Kyle Koehler is the Founder and CEO at Wildway. Wildway is supporting regenerative agriculture with its commitment to transition its entire product portfolio to Regenerative Organic Certified® (ROC™). Wildway's product lineup includes 4 SKUs of Planet Friendly Oats (fully ROC™), 3 SKUs of Coconut Chip (fully ROC™), and 10 SKUs of Grain Free Granola that are currently transitioning to certified organic and ROC™. Their products are heavily distributed in Texas plus the coasts, including California, New York, and New England. 

A Bootstrapped Build

Build it and they will come. That’s the leap of faith Kyle took 11 years ago when he launched Wildway. After years working in accounting in New York, he returned to Texas to pursue a very personal passion. Adhering to the Whole 30 program, he had spent years taking things out of his diet (soy, dairy, sugars and more), and saw an opportunity to capitalize on the niche success of a granola recipe originally created simply for his own enjoyment.

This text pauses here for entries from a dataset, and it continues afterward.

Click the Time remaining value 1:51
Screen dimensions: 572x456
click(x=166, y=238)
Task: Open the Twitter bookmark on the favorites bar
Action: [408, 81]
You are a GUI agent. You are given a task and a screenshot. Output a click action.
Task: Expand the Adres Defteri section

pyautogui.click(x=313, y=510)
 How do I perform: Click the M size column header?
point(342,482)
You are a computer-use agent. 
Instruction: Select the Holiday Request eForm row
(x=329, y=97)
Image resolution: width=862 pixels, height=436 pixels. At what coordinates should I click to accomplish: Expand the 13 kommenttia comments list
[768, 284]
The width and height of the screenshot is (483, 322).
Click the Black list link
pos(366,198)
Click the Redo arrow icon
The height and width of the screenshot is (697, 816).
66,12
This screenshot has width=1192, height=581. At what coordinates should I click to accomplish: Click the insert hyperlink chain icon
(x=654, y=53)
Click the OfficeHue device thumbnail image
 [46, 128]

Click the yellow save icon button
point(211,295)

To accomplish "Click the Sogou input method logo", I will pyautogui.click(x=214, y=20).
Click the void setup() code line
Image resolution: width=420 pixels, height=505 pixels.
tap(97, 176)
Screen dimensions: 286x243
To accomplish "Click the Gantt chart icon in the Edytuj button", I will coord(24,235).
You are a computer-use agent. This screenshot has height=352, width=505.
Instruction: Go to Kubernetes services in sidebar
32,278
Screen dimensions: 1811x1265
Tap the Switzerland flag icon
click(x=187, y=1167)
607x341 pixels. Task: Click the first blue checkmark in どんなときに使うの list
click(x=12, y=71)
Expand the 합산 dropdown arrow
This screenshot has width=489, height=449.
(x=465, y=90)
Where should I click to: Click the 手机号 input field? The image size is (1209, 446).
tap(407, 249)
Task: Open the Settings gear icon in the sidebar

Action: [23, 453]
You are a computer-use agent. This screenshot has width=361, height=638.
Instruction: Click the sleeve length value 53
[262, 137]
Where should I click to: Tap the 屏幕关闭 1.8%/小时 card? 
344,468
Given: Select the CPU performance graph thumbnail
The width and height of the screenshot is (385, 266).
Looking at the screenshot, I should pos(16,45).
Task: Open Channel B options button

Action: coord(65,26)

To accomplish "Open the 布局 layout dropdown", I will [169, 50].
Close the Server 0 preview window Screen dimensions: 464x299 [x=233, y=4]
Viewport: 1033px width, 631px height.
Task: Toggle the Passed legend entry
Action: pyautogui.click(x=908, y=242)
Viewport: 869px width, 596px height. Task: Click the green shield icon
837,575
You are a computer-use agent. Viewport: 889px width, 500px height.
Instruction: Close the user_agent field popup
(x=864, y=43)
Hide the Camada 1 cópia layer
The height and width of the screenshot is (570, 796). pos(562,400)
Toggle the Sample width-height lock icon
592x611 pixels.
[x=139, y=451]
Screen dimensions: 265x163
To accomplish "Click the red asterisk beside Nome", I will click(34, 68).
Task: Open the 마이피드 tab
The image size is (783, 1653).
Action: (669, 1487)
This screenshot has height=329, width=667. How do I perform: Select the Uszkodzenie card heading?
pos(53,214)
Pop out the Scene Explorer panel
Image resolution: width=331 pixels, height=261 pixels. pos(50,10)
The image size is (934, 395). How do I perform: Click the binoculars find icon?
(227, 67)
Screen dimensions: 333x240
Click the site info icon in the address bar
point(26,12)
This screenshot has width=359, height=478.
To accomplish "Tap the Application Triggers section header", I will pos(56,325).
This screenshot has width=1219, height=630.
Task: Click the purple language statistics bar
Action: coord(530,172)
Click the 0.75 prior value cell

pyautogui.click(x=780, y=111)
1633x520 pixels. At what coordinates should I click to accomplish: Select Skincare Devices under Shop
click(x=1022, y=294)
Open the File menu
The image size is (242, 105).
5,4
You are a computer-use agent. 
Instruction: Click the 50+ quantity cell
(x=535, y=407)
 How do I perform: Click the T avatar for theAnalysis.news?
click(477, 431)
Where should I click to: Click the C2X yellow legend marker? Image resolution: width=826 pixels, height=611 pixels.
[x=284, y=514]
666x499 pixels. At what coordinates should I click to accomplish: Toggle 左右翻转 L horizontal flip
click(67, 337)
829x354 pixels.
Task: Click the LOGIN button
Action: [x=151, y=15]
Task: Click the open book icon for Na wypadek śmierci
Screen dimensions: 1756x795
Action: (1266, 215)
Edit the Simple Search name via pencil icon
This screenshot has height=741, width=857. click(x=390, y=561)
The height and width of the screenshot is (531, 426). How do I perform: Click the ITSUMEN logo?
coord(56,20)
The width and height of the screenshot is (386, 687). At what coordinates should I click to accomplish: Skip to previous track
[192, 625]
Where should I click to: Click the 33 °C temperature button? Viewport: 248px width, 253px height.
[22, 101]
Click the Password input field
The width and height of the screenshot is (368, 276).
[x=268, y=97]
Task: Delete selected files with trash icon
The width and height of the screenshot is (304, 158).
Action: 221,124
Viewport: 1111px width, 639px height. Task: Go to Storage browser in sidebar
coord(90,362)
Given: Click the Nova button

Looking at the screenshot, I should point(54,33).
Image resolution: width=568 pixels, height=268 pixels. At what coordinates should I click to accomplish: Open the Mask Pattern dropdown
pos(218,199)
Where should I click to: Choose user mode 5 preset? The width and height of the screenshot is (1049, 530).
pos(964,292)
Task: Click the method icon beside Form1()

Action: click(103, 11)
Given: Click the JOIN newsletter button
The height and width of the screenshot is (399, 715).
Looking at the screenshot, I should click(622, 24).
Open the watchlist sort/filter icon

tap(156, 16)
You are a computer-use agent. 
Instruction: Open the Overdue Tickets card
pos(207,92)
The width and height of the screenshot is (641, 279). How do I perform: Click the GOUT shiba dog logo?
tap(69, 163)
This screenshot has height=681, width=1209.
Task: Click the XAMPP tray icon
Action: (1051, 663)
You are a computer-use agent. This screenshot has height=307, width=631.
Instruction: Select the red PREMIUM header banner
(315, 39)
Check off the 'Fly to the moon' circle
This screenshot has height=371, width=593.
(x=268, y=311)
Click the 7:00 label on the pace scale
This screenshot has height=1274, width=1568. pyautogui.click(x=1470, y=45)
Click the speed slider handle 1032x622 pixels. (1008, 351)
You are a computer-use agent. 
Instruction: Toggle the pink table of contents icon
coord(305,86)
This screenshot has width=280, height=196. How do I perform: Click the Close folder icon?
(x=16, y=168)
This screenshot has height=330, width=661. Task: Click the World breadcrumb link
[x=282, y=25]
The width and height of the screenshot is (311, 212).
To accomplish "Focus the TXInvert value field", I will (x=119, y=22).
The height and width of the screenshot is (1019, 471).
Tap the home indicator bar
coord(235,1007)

After having some success at farmers' markets in San Antonio, Kyle thought he might have a winner on his hands. Armed with his newfound confidence, he walked a sample into Whole Foods' corporate office without an appointment, met with a buyer, and got his product on the shelf within 6 weeks. Wegmans and HEB soon followed.

“It was a lot of just really scrappy work and labor to begin with. We still produce in-house today, moving from a rented commissary kitchen space to our own 1,000 sq foot manufacturing facility. It was just, whatever it took, you know, whatever we needed to do to kind of make it happen and get it into stores in those early days.” – Kyle



Ditching Diet Culture

As the grain-free, paleo, and keto trends gained steam, it became clear that Wildway was getting sucked into “diet culture” – but Kyle's vision was different.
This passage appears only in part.